- **EXTRACTED INFORMATION**:
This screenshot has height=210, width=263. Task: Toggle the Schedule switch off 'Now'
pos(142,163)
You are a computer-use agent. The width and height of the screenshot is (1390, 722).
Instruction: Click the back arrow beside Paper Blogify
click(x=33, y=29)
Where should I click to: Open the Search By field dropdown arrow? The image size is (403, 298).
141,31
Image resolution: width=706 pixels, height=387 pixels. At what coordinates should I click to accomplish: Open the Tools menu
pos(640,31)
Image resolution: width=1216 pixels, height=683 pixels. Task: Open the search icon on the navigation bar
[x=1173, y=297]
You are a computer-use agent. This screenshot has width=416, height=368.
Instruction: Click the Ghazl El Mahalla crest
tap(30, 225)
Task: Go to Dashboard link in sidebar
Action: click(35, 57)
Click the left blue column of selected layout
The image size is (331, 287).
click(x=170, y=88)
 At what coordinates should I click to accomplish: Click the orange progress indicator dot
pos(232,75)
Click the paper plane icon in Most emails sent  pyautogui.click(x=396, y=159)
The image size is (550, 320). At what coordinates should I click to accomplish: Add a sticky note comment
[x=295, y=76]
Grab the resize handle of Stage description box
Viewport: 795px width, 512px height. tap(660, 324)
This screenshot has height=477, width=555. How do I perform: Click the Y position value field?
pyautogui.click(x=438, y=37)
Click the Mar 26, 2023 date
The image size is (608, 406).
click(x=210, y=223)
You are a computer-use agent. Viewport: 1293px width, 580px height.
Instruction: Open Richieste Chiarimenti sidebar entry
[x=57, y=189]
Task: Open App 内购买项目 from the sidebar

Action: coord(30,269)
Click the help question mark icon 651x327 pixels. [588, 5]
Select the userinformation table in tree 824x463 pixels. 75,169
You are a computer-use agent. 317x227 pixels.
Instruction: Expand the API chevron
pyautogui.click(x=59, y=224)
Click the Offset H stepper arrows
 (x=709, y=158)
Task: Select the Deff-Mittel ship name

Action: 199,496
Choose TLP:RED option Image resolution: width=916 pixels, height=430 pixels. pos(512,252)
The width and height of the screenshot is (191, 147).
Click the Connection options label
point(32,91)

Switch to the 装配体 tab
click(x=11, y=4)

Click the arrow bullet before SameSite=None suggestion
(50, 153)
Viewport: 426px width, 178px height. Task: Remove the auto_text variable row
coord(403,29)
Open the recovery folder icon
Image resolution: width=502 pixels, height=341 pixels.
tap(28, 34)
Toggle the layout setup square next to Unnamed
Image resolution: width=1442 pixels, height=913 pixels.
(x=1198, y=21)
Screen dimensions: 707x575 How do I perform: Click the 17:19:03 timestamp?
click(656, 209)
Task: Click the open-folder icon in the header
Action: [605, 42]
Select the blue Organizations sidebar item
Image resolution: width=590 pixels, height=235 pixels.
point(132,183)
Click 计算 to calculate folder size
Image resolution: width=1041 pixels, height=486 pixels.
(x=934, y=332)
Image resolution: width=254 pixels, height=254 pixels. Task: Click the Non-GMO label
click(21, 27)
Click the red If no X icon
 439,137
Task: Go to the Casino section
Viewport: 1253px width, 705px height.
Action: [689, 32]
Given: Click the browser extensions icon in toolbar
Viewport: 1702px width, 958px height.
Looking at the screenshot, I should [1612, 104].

- **WHAT YOU ARE ASKED TO DO**:
Set down verbatim only the lines between the start of the data above and the line with "You are a computer-use agent. Viewport: 1293px", both boundaries included.

- **EXERCISE SOLUTION**:
This screenshot has height=210, width=263. Task: Toggle the Schedule switch off 'Now'
pos(142,163)
You are a computer-use agent. The width and height of the screenshot is (1390, 722).
Instruction: Click the back arrow beside Paper Blogify
click(x=33, y=29)
Where should I click to: Open the Search By field dropdown arrow? The image size is (403, 298).
141,31
Image resolution: width=706 pixels, height=387 pixels. At what coordinates should I click to accomplish: Open the Tools menu
pos(640,31)
Image resolution: width=1216 pixels, height=683 pixels. Task: Open the search icon on the navigation bar
[x=1173, y=297]
You are a computer-use agent. This screenshot has width=416, height=368.
Instruction: Click the Ghazl El Mahalla crest
tap(30, 225)
Task: Go to Dashboard link in sidebar
Action: click(35, 57)
Click the left blue column of selected layout
The image size is (331, 287).
click(x=170, y=88)
 At what coordinates should I click to accomplish: Click the orange progress indicator dot
pos(232,75)
Click the paper plane icon in Most emails sent  pyautogui.click(x=396, y=159)
The image size is (550, 320). At what coordinates should I click to accomplish: Add a sticky note comment
[x=295, y=76]
Grab the resize handle of Stage description box
Viewport: 795px width, 512px height. tap(660, 324)
This screenshot has height=477, width=555. How do I perform: Click the Y position value field?
pyautogui.click(x=438, y=37)
Click the Mar 26, 2023 date
The image size is (608, 406).
click(x=210, y=223)
You are a computer-use agent. Viewport: 1293px width, 580px height.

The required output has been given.